IRAK1/4, at a concentration of 20 μM, suppresses LPS-induced IL-6 production but does not affect p38 phosphorylation in alveolar macrophages (AMs). Concurrently, the use of both IRAK1/4 and Rip2 inhibitors significantly reduces TLR2-mediated cytokine production in sarcoidosis patient-derived peripheral blood mononuclear cells (PBMCs) and AMs. Moreover, IRAK4 is found to be both overexpressed and activated in T-cell acute lymphoblastic leukemia (T-ALL), with IRAK4 mRNA levels being higher in T-ALL cells from patients compared to those in thymic T cells or peripheral blood T cells. Additionally, the absence of IRAK-4 compromises the ability of macrophages and dendritic cells (DCs) to produce pro-inflammatory mediators in response to M. bovis and M. tuberculosis. IRAK-4-deficient cells, when stimulated with E. coli LPS, show significantly slower activation kinetics across all signaling proteins examined and a marked decrease in p65 phosphorylation.

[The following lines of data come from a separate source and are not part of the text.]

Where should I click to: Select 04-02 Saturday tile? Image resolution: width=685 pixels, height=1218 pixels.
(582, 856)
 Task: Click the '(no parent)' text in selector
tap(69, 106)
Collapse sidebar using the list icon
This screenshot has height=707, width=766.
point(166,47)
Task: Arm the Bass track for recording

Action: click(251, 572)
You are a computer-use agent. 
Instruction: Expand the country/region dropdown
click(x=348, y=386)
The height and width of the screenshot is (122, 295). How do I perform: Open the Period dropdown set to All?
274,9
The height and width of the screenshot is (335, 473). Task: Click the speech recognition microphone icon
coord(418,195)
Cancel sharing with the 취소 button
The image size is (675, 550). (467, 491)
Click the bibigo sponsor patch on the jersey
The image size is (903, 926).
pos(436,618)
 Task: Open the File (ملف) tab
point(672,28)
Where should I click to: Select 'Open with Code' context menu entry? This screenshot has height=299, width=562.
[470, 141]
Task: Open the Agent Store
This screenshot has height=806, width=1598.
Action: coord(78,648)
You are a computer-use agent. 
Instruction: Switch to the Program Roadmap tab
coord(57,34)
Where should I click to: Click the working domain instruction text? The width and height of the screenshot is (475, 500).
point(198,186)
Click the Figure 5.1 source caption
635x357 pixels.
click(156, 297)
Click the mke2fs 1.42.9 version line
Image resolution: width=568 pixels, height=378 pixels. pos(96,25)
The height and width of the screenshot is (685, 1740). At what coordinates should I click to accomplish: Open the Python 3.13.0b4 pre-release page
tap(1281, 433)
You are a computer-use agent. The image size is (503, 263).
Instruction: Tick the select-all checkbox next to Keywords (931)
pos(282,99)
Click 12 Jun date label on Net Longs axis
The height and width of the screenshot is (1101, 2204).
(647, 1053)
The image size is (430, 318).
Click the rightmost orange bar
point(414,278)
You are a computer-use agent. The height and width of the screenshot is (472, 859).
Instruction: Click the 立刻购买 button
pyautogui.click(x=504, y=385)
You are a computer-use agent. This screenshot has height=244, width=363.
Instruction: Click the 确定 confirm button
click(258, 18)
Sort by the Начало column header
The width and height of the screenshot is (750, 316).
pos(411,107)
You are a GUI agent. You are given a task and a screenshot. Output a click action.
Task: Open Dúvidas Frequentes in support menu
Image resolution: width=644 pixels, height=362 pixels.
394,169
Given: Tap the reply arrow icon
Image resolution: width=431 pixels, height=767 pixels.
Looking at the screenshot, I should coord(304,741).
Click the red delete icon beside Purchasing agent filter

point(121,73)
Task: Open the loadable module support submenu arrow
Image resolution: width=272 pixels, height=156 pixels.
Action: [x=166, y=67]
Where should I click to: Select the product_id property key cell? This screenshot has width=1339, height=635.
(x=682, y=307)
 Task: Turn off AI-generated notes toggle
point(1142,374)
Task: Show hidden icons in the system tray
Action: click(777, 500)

IRAK-4-/- mice demonstrate an elevated bacterial load across all organs at 15, 30, and 60 days post-infection. Moreover, MCL1, unlike BCL-xL, negates the therapeutic benefits of combined IRAK1/4 inhibitor and ABT-737 treatment in vivo. Additionally, these mice experience significantly decreased survival rates after aerosol infection compared to their IRAK-4+/+ or IRAK-4+/- counterparts.